‘El mal cautivo’, de Maurizio Torchio

El mal cautivo

Maurizio Torchio

Traducción de César Palma

Malpaso

Barcelona, 2021

203 páginas

 

Por Ricardo Martínez Llorca / @rimllorca

Lo más sorprendente puede ser que el extrañamiento sea así de sencillo: “Esta no es mi casa, este ya no es mi cuerpo”. Para no reconocerse no es necesaria una experiencia como la de despertarse una mañana transformado en un insecto gigante. Basta con darse cuenta de que uno no obedece a las leyes de su registro genético, a las leyes que dictan lo que debería ser y que le inculcó el destino social. El narrador de El mal cautivo, por ejemplo, sabe que debería haber sido un delincuente con atribuciones limitadísimas, y se encuentra con que ha sido capaz de elaborar sentimientos y actos que le resultaban impensables tiempo atrás. Se suponía que debería vigilar a una joven secuestrada y se ve en una emoción que se asemeja a un síndrome de Estocolmo inverso: el secuestrador admira al rehén, hasta intuir un enamoramiento que no quiere que cuaje. Y, por otra parte, se le suponía un atrevimiento físico de andar por casa, al menos entre las categorías de los delincuentes, y, sin embargo, fue capaz de acabar con la vida de uno de los guardas de la prisión en un arrebato de cólera.

Por una parte, acabará en prisión a cuenta del secuestro. Por otra, acabará en aislamiento durante una temporada larga, larguísima, la que le lleva a escribir estas memorias carcelarias que, una vez más, nos exponen la vida con un lenguaje seco, como los huesos expuestos al sol del desierto. Cabe preguntarse a qué se debe este tipo de lenguaje en los relatos penitenciarios o postpenitenciarios. No hay lugar para la lírica, no hay lugar para la belleza.
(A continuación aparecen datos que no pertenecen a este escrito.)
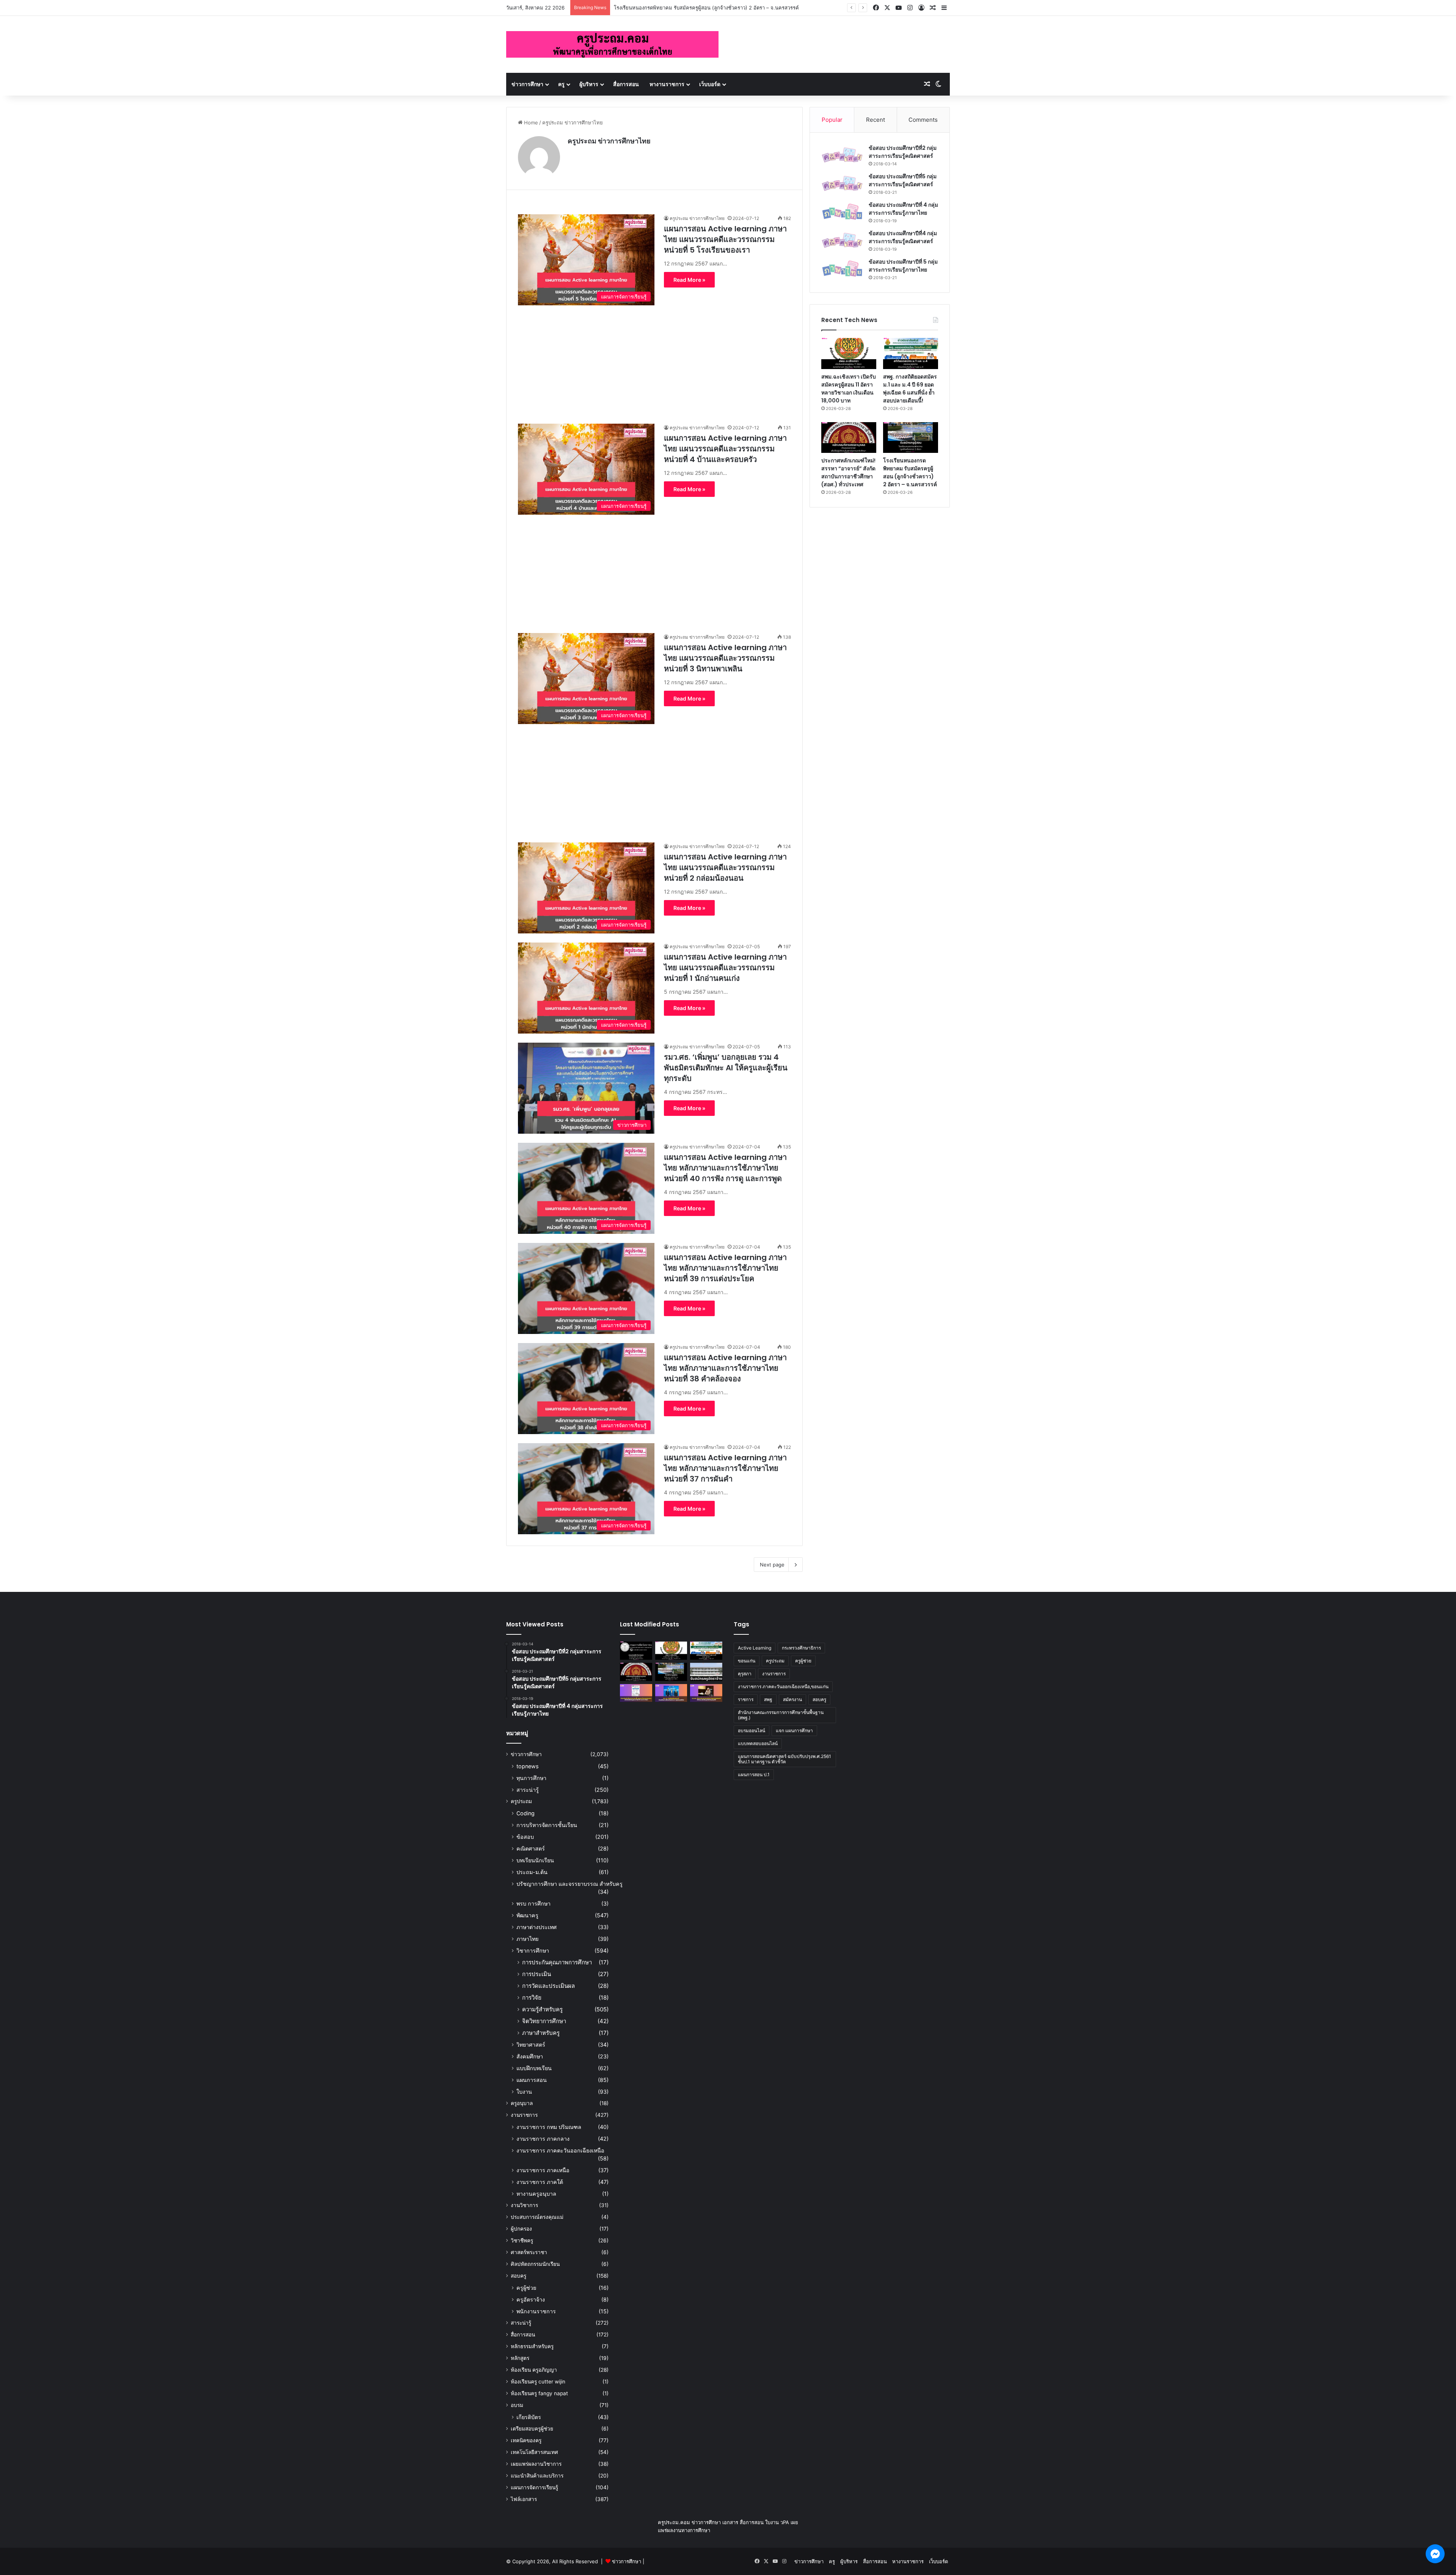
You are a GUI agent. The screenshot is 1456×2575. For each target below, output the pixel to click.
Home (530, 122)
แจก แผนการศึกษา (794, 1730)
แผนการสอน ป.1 (754, 1774)
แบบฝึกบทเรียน (534, 2068)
De hecho, se retrata al narrador como un tipo con unas limitaciones no sólo de educación o naturales, sino a través del poco espacio en el que han crecido sus cualidades emocionales y su desarrollo intelectual. Apenas ha podido saber en qué consiste la sensibilidad. Pero, eso sí, ha pasado de ser protagonista a ser observador. De tener algo de iniciativa en sus actos delincuentes a ser testigo de la forma de vida en la cárcel. En ese sentido, nos hallamos frente a una novela de situación, la propia de la recreación de la soledad, de una forma extrema de soledad.

Maurizio Torchio (Milán, 1970) recrea a toda una caterva de canallas o de perdedores. Abocados a una vida miserable en una prisión de alta seguridad, trasladados desde la infame creada en una isla a una nueva, también destinada a la decadencia, Los encuentros entre ellos no por previsibles dejan de ser potentes. El comandante, que rige la prisión preso, a su vez, de sus pasiones, Toro, el gran matón o jefe de matones, la pandilla violenta a la que conocemos como los Ene, o Martini, una suerte de dandi de los calabozos, acompañarán al narrador actuando frente a él o al otro lado de las puertas. Con pocos mimbres, bien trenzados, y con un lenguaje que nos acompaña con soberbia para recrear el ambiente, Torchio ha escrito una buena novela.